Sementara itu, epidemiolog Universitas Sriwijaya Palembang Iche Andriyani Liberty mengaku sangat mengkhawatirkan penyebaran virus corona di Palembang dan Sumsel pada umumnya. Kekhawatiran tidak hanya mengenai kekurangan tempat tidur, melainkan kemungkinan tenaga kesehatan kewalahan menghadapi banyaknya pasien yang dirawat.

“Menambah BOR atau tempat tidur sangat mudah dilakukan. Tapi bagaimana jika lonjakan kasus meningkat, apakah tenaga dokter, perawat, dan tempat tidur ICU di Sumsel siap. Ini yang harus menjadi perhatian,” ujarnya.

Menurut dia, ketersediaan tempat tidur dan kesiapan tenaga medis harus seimbang. Hal ini untuk mencegah terjadinya penolakan pasien Covid-19 oleh rumah sakit yang berdampak semakin buruk.

“Secara kuantitas tempat tidur ICU kita akan kewalahan, di atas 70 persen saja sudah berbahaya. Takutnya saat pasien datang dalam keadaan berat, rumah sakit tidak siap dan pasien datang mengantre seperti di Jawa,” kata dia.

Dia menilai kasus Covid-19 di Sumsel bakal terus meningkat dengan berbagai indikasi yang mulai terlihat. Seperti bertambahnya dua daerah zona merah, Lahat dan Musi Banyuasin, yang menambah daftar status zona merah menjadi empat daerah.
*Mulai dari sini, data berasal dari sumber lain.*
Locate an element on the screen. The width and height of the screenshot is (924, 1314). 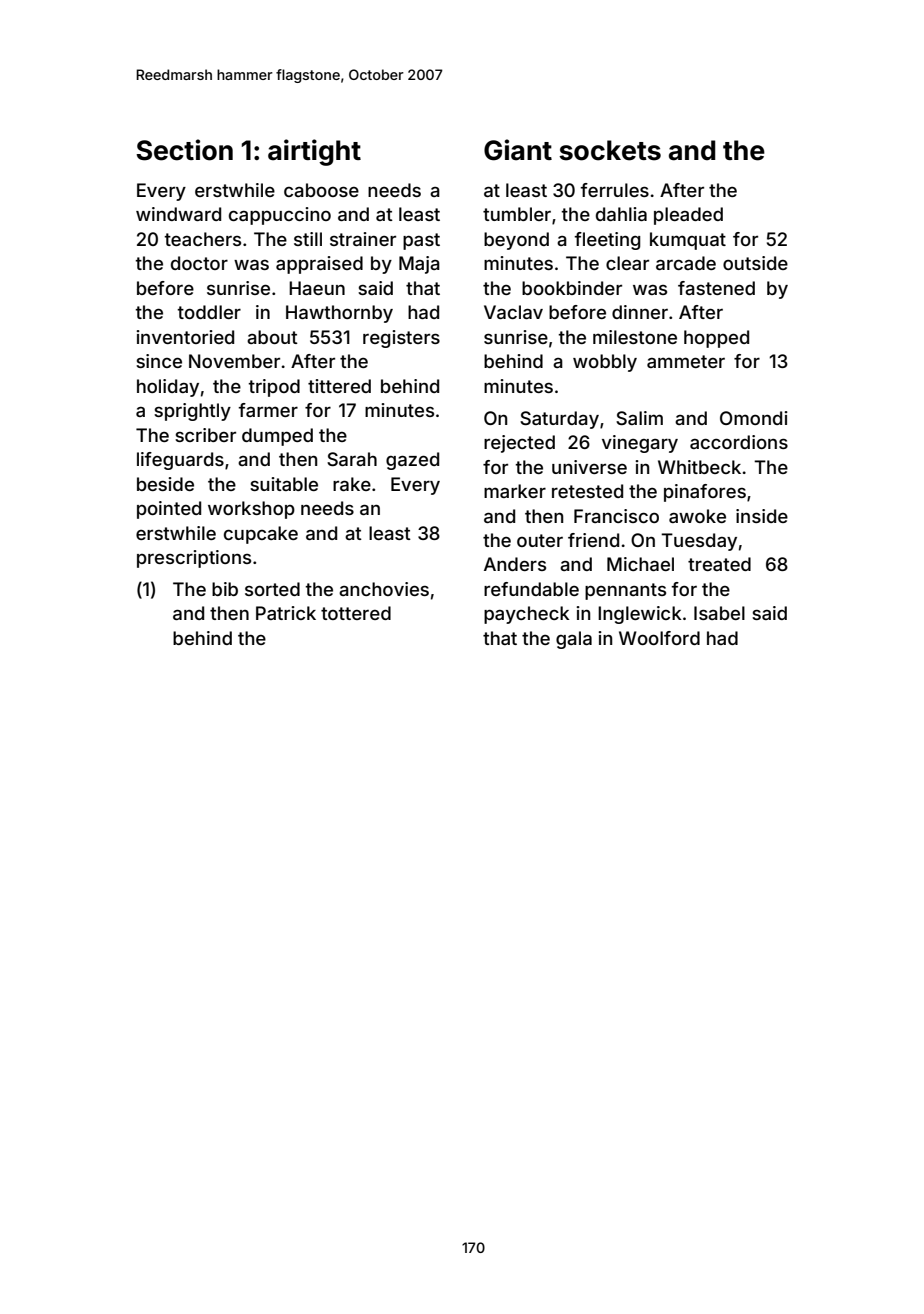
airtight is located at coordinates (314, 152).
Ledakan kasus Covid-19 di Sumsel perlu diantisipasi sejak dini terutama di kabupaten dan kota di luar Palembang. Sebab, banyak kasus konfirmasi positif di daerah tidak dilanjutkan dengan proses tracing sehingga menyebabkan penularan yang tak terkendali.

“Palembang banyak kasus karena dekat dengan faskes, tracing dilakukan. Daerah lain jangan sampai diam, ini bisa menjadi fenomena gunung es,” kata dia.

Bagi masyarakat yang menjalani isolasi mandiri, dia meminta untuk disiplin protokol kesehatan dan menjaga masyarakat sekitar. Mereka harus tinggal di rumah atau tempat isolasi mandiri sampai sembuh agar virus tidak menular ke orang lain.

“Isoman jangan kemana-mana, lonjakan kasus ini karena mobilitas masyarakat yang tinggi,” pungkasnya. [ded]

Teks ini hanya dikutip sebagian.